**Data excerpts:**
-- Opening Marker --

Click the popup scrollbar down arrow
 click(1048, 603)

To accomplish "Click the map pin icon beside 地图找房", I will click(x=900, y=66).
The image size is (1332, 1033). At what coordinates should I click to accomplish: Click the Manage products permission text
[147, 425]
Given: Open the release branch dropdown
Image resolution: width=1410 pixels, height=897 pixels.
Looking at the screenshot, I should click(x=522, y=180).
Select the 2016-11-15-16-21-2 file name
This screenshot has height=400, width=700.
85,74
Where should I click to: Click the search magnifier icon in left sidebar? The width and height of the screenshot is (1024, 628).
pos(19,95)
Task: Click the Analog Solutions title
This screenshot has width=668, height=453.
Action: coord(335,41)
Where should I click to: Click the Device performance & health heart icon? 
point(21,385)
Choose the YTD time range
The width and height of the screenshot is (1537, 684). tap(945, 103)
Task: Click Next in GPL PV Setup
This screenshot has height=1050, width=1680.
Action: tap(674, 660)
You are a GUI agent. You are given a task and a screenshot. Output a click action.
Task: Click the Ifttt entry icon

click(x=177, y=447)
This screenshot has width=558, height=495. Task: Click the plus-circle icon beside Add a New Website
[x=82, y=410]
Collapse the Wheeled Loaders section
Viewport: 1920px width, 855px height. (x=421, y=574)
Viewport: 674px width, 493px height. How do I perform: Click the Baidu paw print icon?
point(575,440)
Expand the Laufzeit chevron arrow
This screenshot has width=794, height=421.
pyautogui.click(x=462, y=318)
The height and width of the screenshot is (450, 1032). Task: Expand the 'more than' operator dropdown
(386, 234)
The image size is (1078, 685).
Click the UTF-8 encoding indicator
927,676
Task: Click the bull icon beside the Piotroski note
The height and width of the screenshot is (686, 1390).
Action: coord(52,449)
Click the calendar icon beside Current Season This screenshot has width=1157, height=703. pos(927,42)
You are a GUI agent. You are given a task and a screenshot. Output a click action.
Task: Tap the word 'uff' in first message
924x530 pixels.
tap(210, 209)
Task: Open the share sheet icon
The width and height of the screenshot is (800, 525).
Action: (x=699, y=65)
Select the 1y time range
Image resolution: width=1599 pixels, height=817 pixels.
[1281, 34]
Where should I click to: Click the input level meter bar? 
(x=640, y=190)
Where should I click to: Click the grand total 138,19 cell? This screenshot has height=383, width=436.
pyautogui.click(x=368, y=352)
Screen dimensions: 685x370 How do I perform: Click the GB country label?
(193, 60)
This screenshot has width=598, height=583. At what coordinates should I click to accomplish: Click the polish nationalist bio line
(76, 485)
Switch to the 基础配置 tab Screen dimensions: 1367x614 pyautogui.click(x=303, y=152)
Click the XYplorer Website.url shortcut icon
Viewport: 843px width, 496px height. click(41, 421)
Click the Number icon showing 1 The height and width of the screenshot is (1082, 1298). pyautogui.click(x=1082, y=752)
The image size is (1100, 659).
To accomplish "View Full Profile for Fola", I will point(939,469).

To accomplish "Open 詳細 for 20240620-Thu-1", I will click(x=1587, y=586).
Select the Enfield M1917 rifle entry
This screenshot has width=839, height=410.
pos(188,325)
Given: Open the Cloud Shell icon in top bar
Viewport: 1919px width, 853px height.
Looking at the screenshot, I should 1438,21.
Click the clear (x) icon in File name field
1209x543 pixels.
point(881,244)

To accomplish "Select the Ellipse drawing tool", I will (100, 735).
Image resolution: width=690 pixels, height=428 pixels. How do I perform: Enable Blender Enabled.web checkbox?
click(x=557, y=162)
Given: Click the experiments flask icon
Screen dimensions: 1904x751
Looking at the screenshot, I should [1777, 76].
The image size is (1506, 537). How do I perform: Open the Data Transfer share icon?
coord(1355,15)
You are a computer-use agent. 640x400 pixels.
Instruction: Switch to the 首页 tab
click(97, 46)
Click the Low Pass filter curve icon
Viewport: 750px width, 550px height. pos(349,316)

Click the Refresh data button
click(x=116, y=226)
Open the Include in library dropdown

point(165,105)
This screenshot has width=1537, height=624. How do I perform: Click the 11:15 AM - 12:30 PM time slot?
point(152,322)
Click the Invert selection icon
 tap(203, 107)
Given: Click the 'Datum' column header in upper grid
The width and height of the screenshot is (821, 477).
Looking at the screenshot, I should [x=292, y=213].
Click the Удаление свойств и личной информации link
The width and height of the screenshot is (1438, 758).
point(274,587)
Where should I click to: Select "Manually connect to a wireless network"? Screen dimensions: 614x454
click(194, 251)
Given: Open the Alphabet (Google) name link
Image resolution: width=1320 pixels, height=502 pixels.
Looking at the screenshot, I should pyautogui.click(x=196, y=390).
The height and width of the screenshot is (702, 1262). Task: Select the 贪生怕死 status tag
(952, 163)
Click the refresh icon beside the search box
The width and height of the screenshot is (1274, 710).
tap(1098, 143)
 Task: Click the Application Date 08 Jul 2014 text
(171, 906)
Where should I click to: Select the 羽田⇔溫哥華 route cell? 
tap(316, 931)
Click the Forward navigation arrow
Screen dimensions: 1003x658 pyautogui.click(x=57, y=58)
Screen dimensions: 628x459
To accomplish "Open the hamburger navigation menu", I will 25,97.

-- Closing Marker --

**Exercise requirements:** The data, all of it, should be transcribed exactly.

**Output of the exercise:**
Click the popup scrollbar down arrow
 click(1048, 603)

To accomplish "Click the map pin icon beside 地图找房", I will click(x=900, y=66).
The image size is (1332, 1033). At what coordinates should I click to accomplish: Click the Manage products permission text
[147, 425]
Given: Open the release branch dropdown
Image resolution: width=1410 pixels, height=897 pixels.
Looking at the screenshot, I should click(x=522, y=180).
Select the 2016-11-15-16-21-2 file name
This screenshot has height=400, width=700.
85,74
Where should I click to: Click the search magnifier icon in left sidebar? The width and height of the screenshot is (1024, 628).
pos(19,95)
Task: Click the Analog Solutions title
This screenshot has width=668, height=453.
Action: coord(335,41)
Where should I click to: Click the Device performance & health heart icon? 
point(21,385)
Choose the YTD time range
The width and height of the screenshot is (1537, 684). tap(945, 103)
Task: Click Next in GPL PV Setup
This screenshot has height=1050, width=1680.
Action: tap(674, 660)
You are a GUI agent. You are given a task and a screenshot. Output a click action.
Task: Click the Ifttt entry icon

click(x=177, y=447)
This screenshot has width=558, height=495. Task: Click the plus-circle icon beside Add a New Website
[x=82, y=410]
Collapse the Wheeled Loaders section
Viewport: 1920px width, 855px height. (x=421, y=574)
Viewport: 674px width, 493px height. How do I perform: Click the Baidu paw print icon?
point(575,440)
Expand the Laufzeit chevron arrow
This screenshot has width=794, height=421.
pyautogui.click(x=462, y=318)
The height and width of the screenshot is (450, 1032). Task: Expand the 'more than' operator dropdown
(386, 234)
The image size is (1078, 685).
Click the UTF-8 encoding indicator
927,676
Task: Click the bull icon beside the Piotroski note
The height and width of the screenshot is (686, 1390).
Action: coord(52,449)
Click the calendar icon beside Current Season This screenshot has width=1157, height=703. pos(927,42)
You are a GUI agent. You are given a task and a screenshot. Output a click action.
Task: Tap the word 'uff' in first message
924x530 pixels.
tap(210, 209)
Task: Open the share sheet icon
The width and height of the screenshot is (800, 525).
Action: (x=699, y=65)
Select the 1y time range
Image resolution: width=1599 pixels, height=817 pixels.
[1281, 34]
Where should I click to: Click the input level meter bar? 
(x=640, y=190)
Where should I click to: Click the grand total 138,19 cell? This screenshot has height=383, width=436.
pyautogui.click(x=368, y=352)
Screen dimensions: 685x370 How do I perform: Click the GB country label?
(193, 60)
This screenshot has width=598, height=583. At what coordinates should I click to accomplish: Click the polish nationalist bio line
(76, 485)
Switch to the 基础配置 tab Screen dimensions: 1367x614 pyautogui.click(x=303, y=152)
Click the XYplorer Website.url shortcut icon
Viewport: 843px width, 496px height. click(41, 421)
Click the Number icon showing 1 The height and width of the screenshot is (1082, 1298). pyautogui.click(x=1082, y=752)
The image size is (1100, 659).
To accomplish "View Full Profile for Fola", I will point(939,469).

To accomplish "Open 詳細 for 20240620-Thu-1", I will click(x=1587, y=586).
Select the Enfield M1917 rifle entry
This screenshot has width=839, height=410.
pos(188,325)
Given: Open the Cloud Shell icon in top bar
Viewport: 1919px width, 853px height.
Looking at the screenshot, I should 1438,21.
Click the clear (x) icon in File name field
1209x543 pixels.
point(881,244)

To accomplish "Select the Ellipse drawing tool", I will (100, 735).
Image resolution: width=690 pixels, height=428 pixels. How do I perform: Enable Blender Enabled.web checkbox?
click(x=557, y=162)
Given: Click the experiments flask icon
Screen dimensions: 1904x751
Looking at the screenshot, I should [1777, 76].
The image size is (1506, 537). How do I perform: Open the Data Transfer share icon?
coord(1355,15)
You are a computer-use agent. 640x400 pixels.
Instruction: Switch to the 首页 tab
click(97, 46)
Click the Low Pass filter curve icon
Viewport: 750px width, 550px height. pos(349,316)

Click the Refresh data button
click(x=116, y=226)
Open the Include in library dropdown

point(165,105)
This screenshot has width=1537, height=624. How do I perform: Click the 11:15 AM - 12:30 PM time slot?
point(152,322)
Click the Invert selection icon
 tap(203, 107)
Given: Click the 'Datum' column header in upper grid
The width and height of the screenshot is (821, 477).
Looking at the screenshot, I should [x=292, y=213].
Click the Удаление свойств и личной информации link
The width and height of the screenshot is (1438, 758).
point(274,587)
Where should I click to: Select "Manually connect to a wireless network"? Screen dimensions: 614x454
click(194, 251)
Given: Open the Alphabet (Google) name link
Image resolution: width=1320 pixels, height=502 pixels.
Looking at the screenshot, I should pyautogui.click(x=196, y=390).
The height and width of the screenshot is (702, 1262). Task: Select the 贪生怕死 status tag
(952, 163)
Click the refresh icon beside the search box
The width and height of the screenshot is (1274, 710).
tap(1098, 143)
 Task: Click the Application Date 08 Jul 2014 text
(171, 906)
Where should I click to: Select the 羽田⇔溫哥華 route cell? 
tap(316, 931)
Click the Forward navigation arrow
Screen dimensions: 1003x658 pyautogui.click(x=57, y=58)
Screen dimensions: 628x459
To accomplish "Open the hamburger navigation menu", I will 25,97.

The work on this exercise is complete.